Anti-discrimination laws ban such unfair treatment of an individual in the workplace based on their religious beliefs, practices, or affiliation. In Washington, the state law that prohibits workplace discrimination is the Washington Law Against Discrimination (WLAD), RCW 49.60. The WLAD specifically makes it illegal for employers to refuse to hire, promote, or provide equal pay and benefits to an employee based on their “creed.” The Washington Supreme Court has recognized that “Washington courts have long equated the term ‘creed’ in the WLAD with the term ‘religion’ in Title VII of the Civil Rights Act of 1964.” Kumar v. Gate Gourmet Inc., 180 Wn.2d 481, 489, 325 P.3d 193 (2014).

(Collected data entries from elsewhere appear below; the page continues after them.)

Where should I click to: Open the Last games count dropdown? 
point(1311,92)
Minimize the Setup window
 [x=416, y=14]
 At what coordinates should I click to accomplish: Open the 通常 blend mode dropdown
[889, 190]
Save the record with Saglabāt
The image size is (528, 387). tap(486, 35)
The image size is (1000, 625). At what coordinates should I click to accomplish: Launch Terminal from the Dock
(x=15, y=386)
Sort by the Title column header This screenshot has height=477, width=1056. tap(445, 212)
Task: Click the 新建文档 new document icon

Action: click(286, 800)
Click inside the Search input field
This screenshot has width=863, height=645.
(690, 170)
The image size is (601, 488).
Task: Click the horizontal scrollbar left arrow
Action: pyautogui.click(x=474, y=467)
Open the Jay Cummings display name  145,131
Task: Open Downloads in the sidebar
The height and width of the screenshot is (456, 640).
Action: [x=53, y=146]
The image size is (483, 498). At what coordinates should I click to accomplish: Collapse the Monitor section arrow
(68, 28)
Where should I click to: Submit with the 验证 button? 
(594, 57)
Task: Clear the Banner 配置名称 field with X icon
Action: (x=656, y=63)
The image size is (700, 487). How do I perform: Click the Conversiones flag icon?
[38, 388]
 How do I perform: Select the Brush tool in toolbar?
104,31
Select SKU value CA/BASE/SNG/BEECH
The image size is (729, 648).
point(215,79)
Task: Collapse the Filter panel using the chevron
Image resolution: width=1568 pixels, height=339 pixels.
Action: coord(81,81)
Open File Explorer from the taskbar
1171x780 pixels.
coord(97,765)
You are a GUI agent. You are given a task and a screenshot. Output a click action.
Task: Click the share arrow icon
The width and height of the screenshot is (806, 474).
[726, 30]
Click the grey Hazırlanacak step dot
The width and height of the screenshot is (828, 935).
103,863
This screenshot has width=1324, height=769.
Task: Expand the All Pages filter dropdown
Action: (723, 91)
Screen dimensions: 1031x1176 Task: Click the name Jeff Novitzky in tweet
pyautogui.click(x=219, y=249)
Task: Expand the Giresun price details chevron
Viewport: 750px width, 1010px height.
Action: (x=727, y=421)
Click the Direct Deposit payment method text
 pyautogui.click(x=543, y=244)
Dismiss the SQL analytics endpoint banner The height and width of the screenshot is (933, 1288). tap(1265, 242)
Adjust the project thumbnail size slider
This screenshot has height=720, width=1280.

Employers are required to make reasonable accommodations for employees' religious practices, such as allowing them to take time off for religious holidays or providing them with a private space for prayer. However, in the 1977 case Trans World Airlines v. Hardison, the United States Supreme Court handed down a landmark ruling which severely limited employees’ abilities to fight for religious accommodation in the workplace under federal law. The case involved a TWA employee, Clifton Hardison, who was fired for refusing to work on Saturdays due to his religious beliefs as a Seventh-day Adventist. The Supreme Court ultimately ruled in favor of TWA, deciding that employers are only required to make reasonable accommodations for an employee's religious beliefs so long as the accommodation does not impose an undue hardship on the employer. The Court defined an undue burden as one which requires an employer to bear more than a minimal cost.

Recently, the United States Supreme Court hear argument in the case Groff v. DeJoy which may redefine what it means for an employer to be unduly burdened. In that case, a U.S. Postal Service employee, David Groff, requested a religious accommodation to not work Sundays in order to observe his religious belief after the Postal Service began delivering Amazon packages out of Groff’s post office in rural Pennsylvania. Groff offered to transfer to another branch where he would not be required to work Sundays and the Postal Service offered to allow him to swap shifts with other employees. When Groff was unable to fill all his missed Sundays by swapping with another employee, he was forced to resign in lieu of termination.

It is likely that with this case, the Supreme Court will decide whether to redefine “undue burden” in religious accommodation cases to be more in-line with the definition of “undue burden” found in the context of discrimination on other grounds, particularly disability discrimination where an undue hardship must present an employer with “significant difficulty” to accommodate. But even if the Court does not go that far in redefining “undue burden,” any shifting of the sands in favor of employees will be a welcome development.